* **Goal**
Rewrite the material below, replacing every "dropdown" with "menu" and leaving everything else unchanged.
*****
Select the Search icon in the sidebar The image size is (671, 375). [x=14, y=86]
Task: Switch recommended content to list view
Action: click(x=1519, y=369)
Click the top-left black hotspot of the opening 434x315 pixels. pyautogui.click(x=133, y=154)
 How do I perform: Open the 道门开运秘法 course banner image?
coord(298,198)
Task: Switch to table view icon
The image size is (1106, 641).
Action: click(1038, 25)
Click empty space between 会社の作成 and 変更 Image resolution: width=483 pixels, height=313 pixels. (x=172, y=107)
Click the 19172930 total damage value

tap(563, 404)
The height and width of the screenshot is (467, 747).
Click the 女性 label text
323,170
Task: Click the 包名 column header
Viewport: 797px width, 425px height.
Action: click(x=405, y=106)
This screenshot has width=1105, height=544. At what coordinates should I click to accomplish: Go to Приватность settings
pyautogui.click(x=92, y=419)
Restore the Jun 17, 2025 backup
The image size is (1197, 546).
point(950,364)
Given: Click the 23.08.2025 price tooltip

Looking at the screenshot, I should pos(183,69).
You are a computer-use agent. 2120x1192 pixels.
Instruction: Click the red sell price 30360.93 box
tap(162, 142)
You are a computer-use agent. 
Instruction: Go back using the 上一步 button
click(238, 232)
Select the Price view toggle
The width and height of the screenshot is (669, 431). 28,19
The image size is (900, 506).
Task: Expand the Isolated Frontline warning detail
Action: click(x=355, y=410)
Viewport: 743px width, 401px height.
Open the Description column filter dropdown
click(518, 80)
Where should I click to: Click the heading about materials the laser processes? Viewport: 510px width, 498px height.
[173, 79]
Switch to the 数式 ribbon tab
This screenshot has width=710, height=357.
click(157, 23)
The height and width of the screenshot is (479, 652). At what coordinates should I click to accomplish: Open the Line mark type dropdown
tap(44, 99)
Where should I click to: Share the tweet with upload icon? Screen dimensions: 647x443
*****
* **Response**
Select the Search icon in the sidebar The image size is (671, 375). [x=14, y=86]
Task: Switch recommended content to list view
Action: click(x=1519, y=369)
Click the top-left black hotspot of the opening 434x315 pixels. pyautogui.click(x=133, y=154)
 How do I perform: Open the 道门开运秘法 course banner image?
coord(298,198)
Task: Switch to table view icon
The image size is (1106, 641).
Action: click(1038, 25)
Click empty space between 会社の作成 and 変更 Image resolution: width=483 pixels, height=313 pixels. (x=172, y=107)
Click the 19172930 total damage value

tap(563, 404)
The height and width of the screenshot is (467, 747).
Click the 女性 label text
323,170
Task: Click the 包名 column header
Viewport: 797px width, 425px height.
Action: click(x=405, y=106)
This screenshot has width=1105, height=544. At what coordinates should I click to accomplish: Go to Приватность settings
pyautogui.click(x=92, y=419)
Restore the Jun 17, 2025 backup
The image size is (1197, 546).
point(950,364)
Given: Click the 23.08.2025 price tooltip

Looking at the screenshot, I should pos(183,69).
You are a computer-use agent. 2120x1192 pixels.
Instruction: Click the red sell price 30360.93 box
tap(162, 142)
You are a computer-use agent. 
Instruction: Go back using the 上一步 button
click(238, 232)
Select the Price view toggle
The width and height of the screenshot is (669, 431). 28,19
The image size is (900, 506).
Task: Expand the Isolated Frontline warning detail
Action: click(x=355, y=410)
Viewport: 743px width, 401px height.
Open the Description column filter menu
click(518, 80)
Where should I click to: Click the heading about materials the laser processes? Viewport: 510px width, 498px height.
[173, 79]
Switch to the 数式 ribbon tab
This screenshot has width=710, height=357.
click(157, 23)
The height and width of the screenshot is (479, 652). At what coordinates should I click to accomplish: Open the Line mark type menu
tap(44, 99)
Where should I click to: Share the tweet with upload icon? Screen dimensions: 647x443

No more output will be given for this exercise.